Bevor ein Hersteller eine Maschine auf dem europäischen Markt in Verkehr bringen darf, muss er ein Konformitätsbewertungsverfahren durchführen, eine Technische Dokumentation erstellen, eine EG-Konformitätserklärung ausstellen und abschließend die CE-Kennzeichnung am Produkt anbringen. Diese CE-Kennzeichnung ist die einzige Kennzeichnung, die die Konformität einer Maschine mit der Maschinenrichtlinie anzeigt, und stellt die zwingende Voraussetzung dar, damit das Produkt in der EU und in EFTA-Staaten eingeführt und verkauft werden kann. Konkret schreibt Abschnitt 1.7.3 der Richtlinie vor, welche Angaben eine Maschine tragen muss: Firmenname und vollständige Anschrift des Herstellers, Bezeichnung der Maschine, CE-Kennzeichnung, Baureihen- oder Typbezeichnung, gegebenenfalls eine Seriennummer sowie das Baujahr. Ergänzend gibt das Produktsicherheitsgesetz vor, dass die CE-Kennzeichnung sichtbar, lesbar und dauerhaft auf dem Produkt oder seinem Typenschild angebracht sein muss. Fehlen Pflichtangaben auf dem Typenschild, können Marktüberwachungsbehörden eingreifen. Ab dem 20. Januar 2027 wird die Maschinenrichtlinie durch die neue Maschinenverordnung 2023/1230 abgelöst, auf die sich Hersteller rechtzeitig vorbereiten müssen.

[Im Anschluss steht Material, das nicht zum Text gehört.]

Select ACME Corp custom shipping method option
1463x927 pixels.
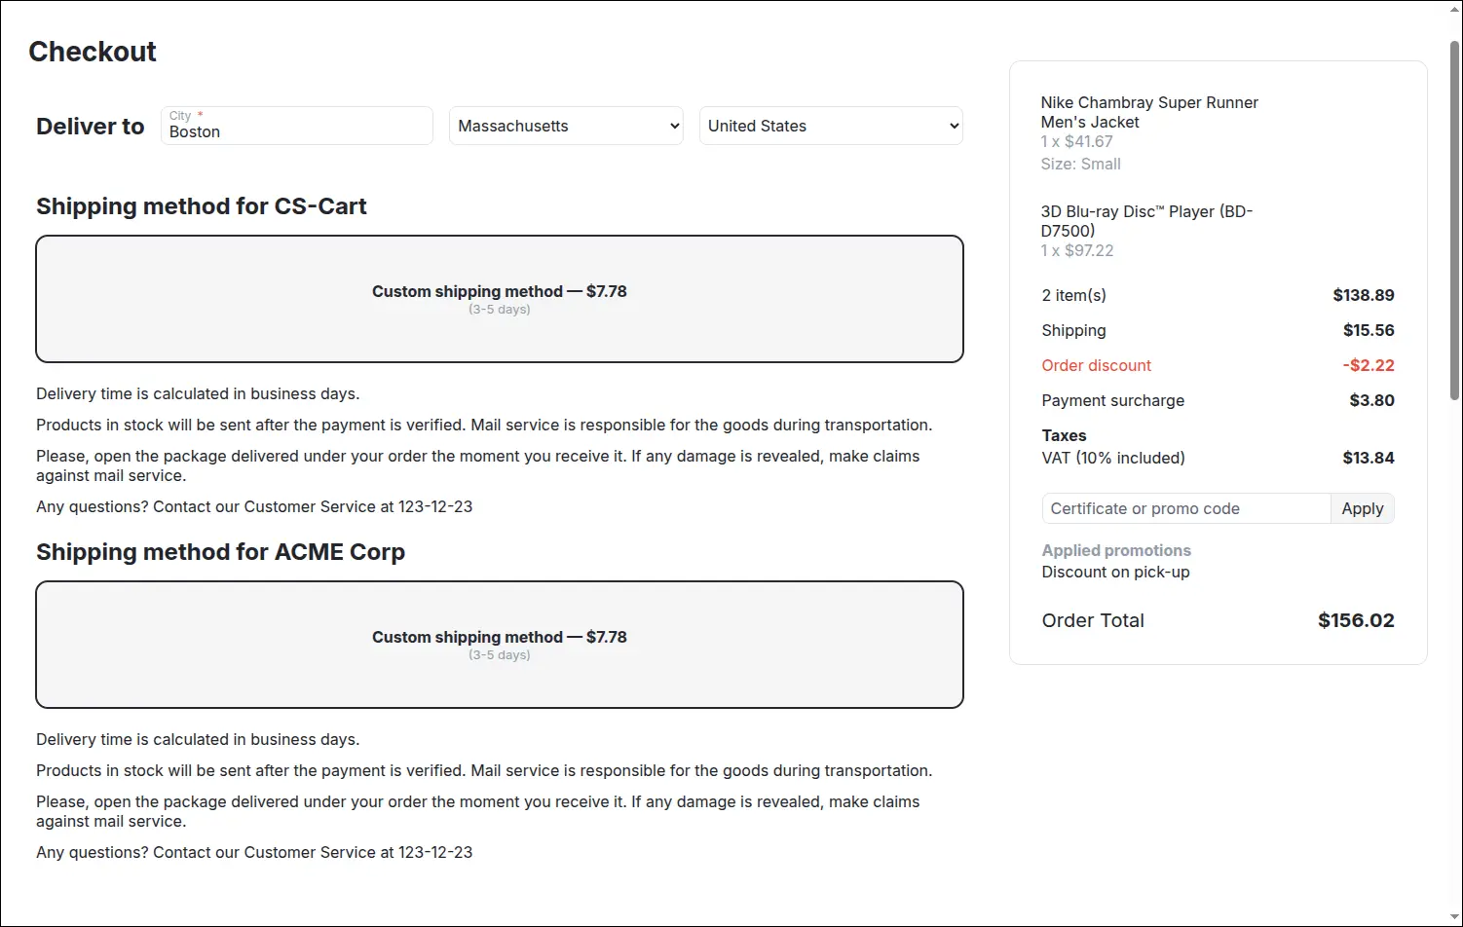coord(500,645)
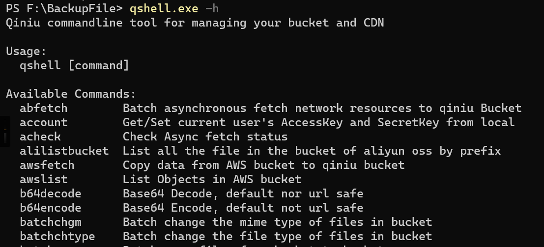Select the account command name
The image size is (544, 247).
[43, 122]
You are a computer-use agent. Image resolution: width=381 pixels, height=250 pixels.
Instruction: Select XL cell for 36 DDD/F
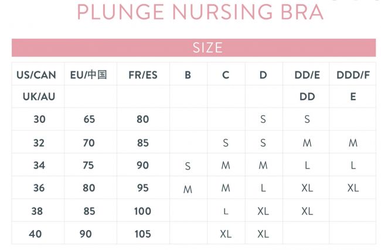point(353,188)
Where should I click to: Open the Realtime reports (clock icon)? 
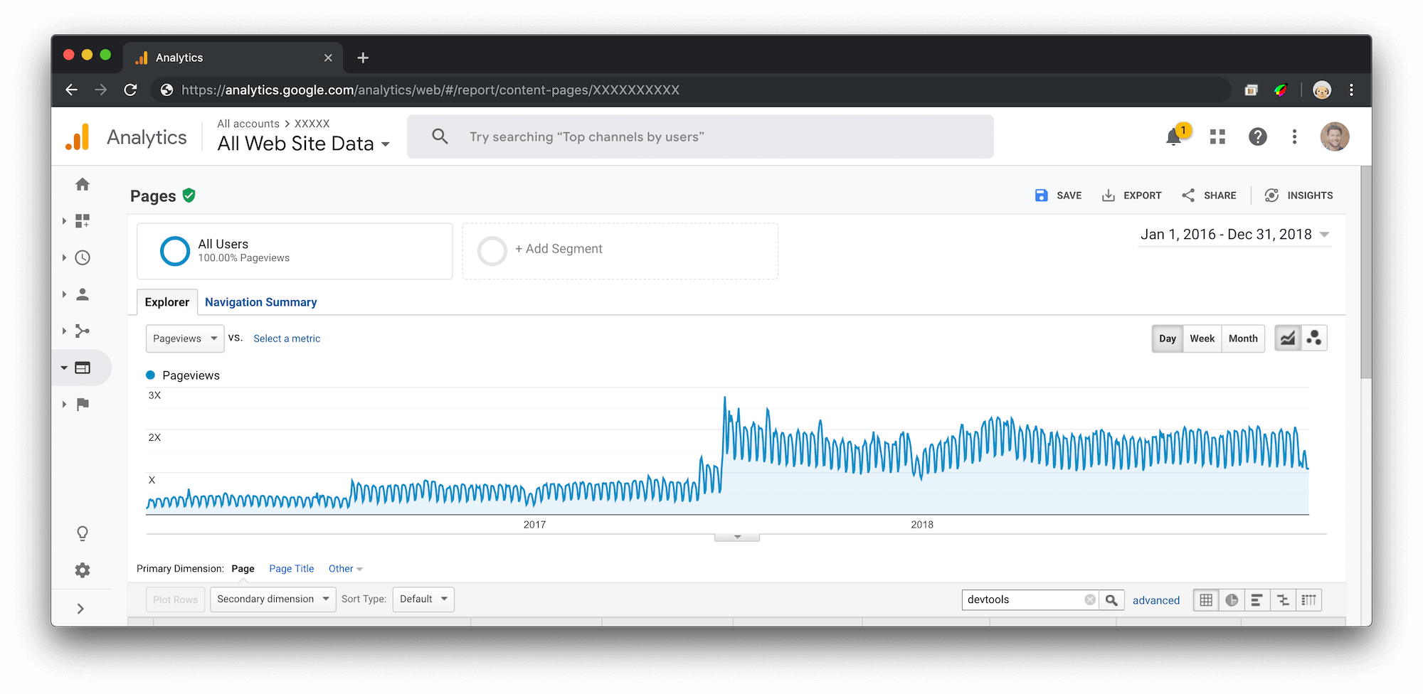pyautogui.click(x=83, y=257)
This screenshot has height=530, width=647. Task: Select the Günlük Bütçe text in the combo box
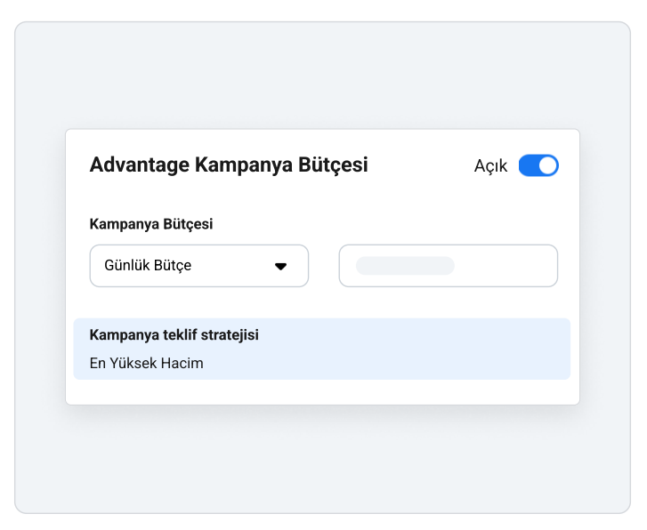(x=148, y=265)
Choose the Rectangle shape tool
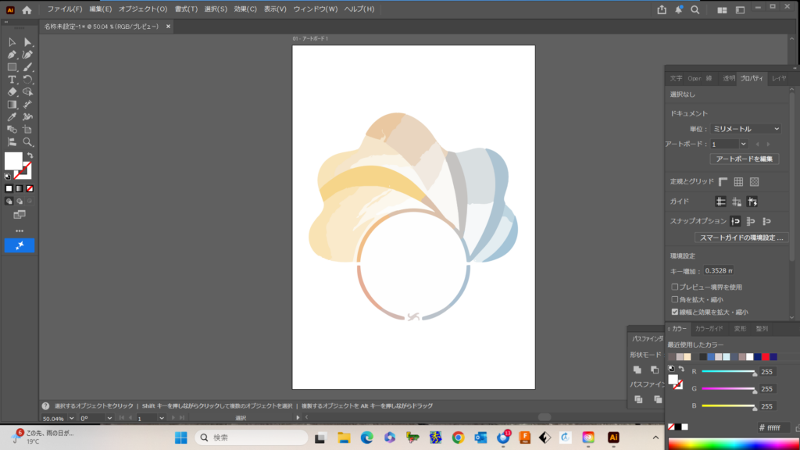The height and width of the screenshot is (450, 800). point(12,67)
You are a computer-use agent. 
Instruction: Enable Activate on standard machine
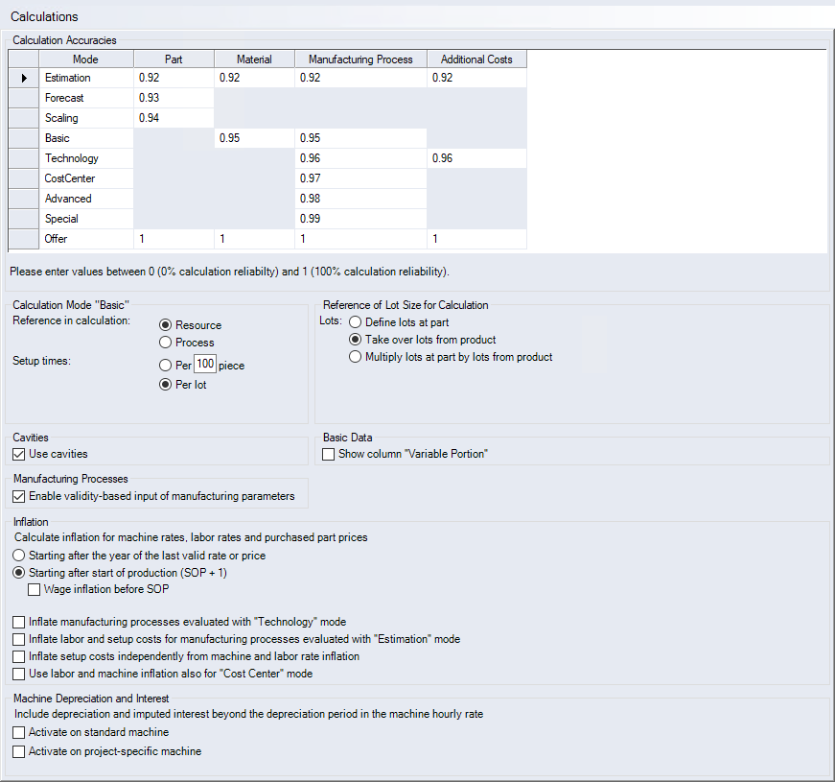[x=19, y=732]
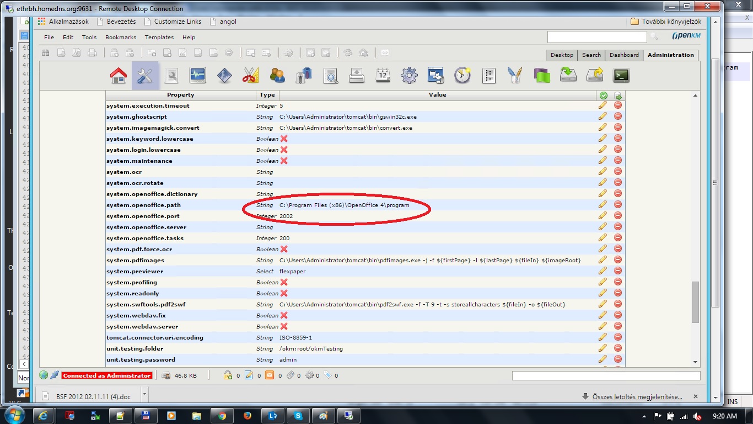Delete the system.ghostscript property
Viewport: 753px width, 424px height.
coord(618,116)
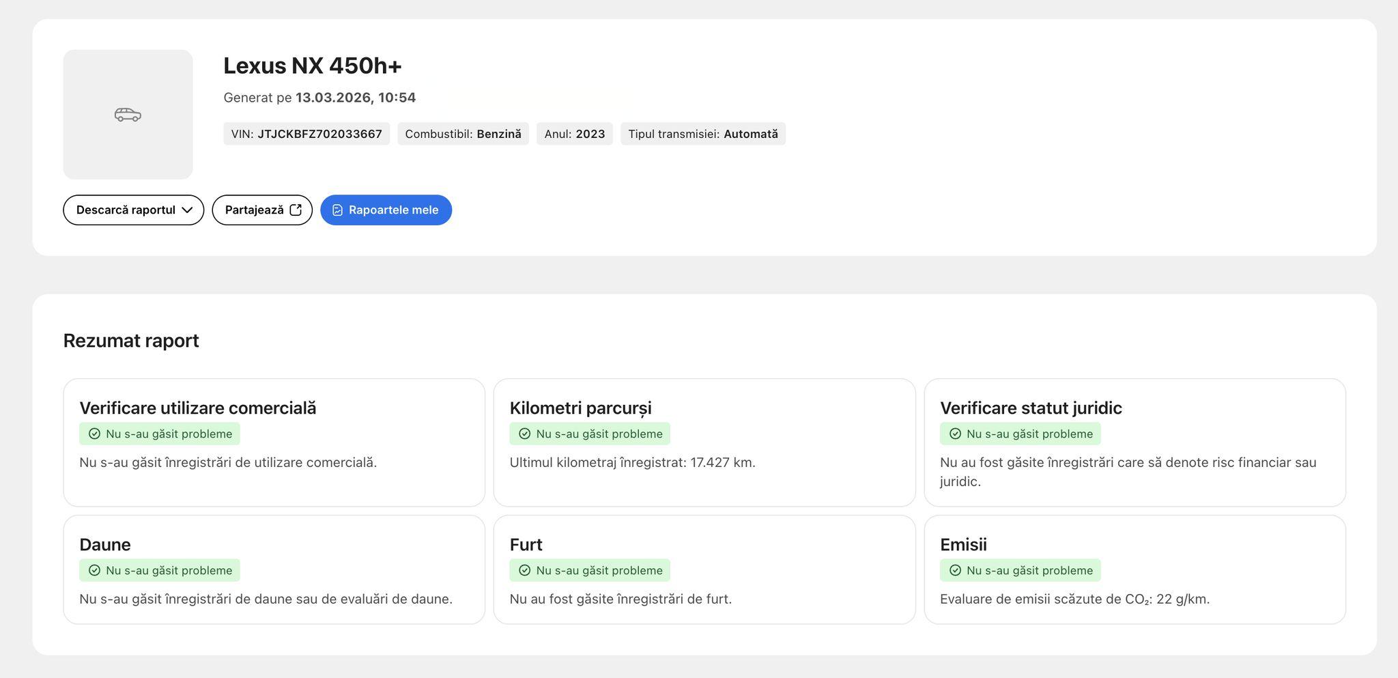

Für den Etikettendruck und die industrielle Kennzeichnung ist die Maschinenrichtlinie unmittelbar relevant: Jede Maschine im Geltungsbereich der Richtlinie benötigt ein Typenschild, das als „Ausweis“ des Produkts alle geforderten Informationen trägt. In der Praxis wird dieses Typenschild häufig als gedrucktes Etikett realisiert, das auf der Maschine befestigt wird. Die Richtlinie schreibt zwar keine konkreten Materialien oder Druckverfahren vor, fordert jedoch ausdrücklich Dauerhaftigkeit, Sichtbarkeit und Lesbarkeit der Kennzeichnung. Daraus ergeben sich für Etikettenhersteller und Maschinenbauer gleichermaßen funktionale Anforderungen an das gewählte Etikettensubstrat und das Druckverfahren: Die Kennzeichnung muss unter realen Betriebsbedingungen langfristig lesbar bleiben. Anbieter industrieller Kennzeichnungslösungen bieten entsprechend CE-Etiketten, Industrieschilder und Typenschilder an, die auf den normgerechten Informationsumfang ausgelegt sind. Für Einkäufer und Produktionsverantwortliche bedeutet das: Bei der Auswahl von Typenschildern und CE-Etiketten müssen nicht nur Gestaltung und Inhalt, sondern vor allem die Dauerhaftigkeit der Ausführung sichergestellt sein, um die Anforderungen der Maschinenrichtlinie rechtskonform zu erfüllen.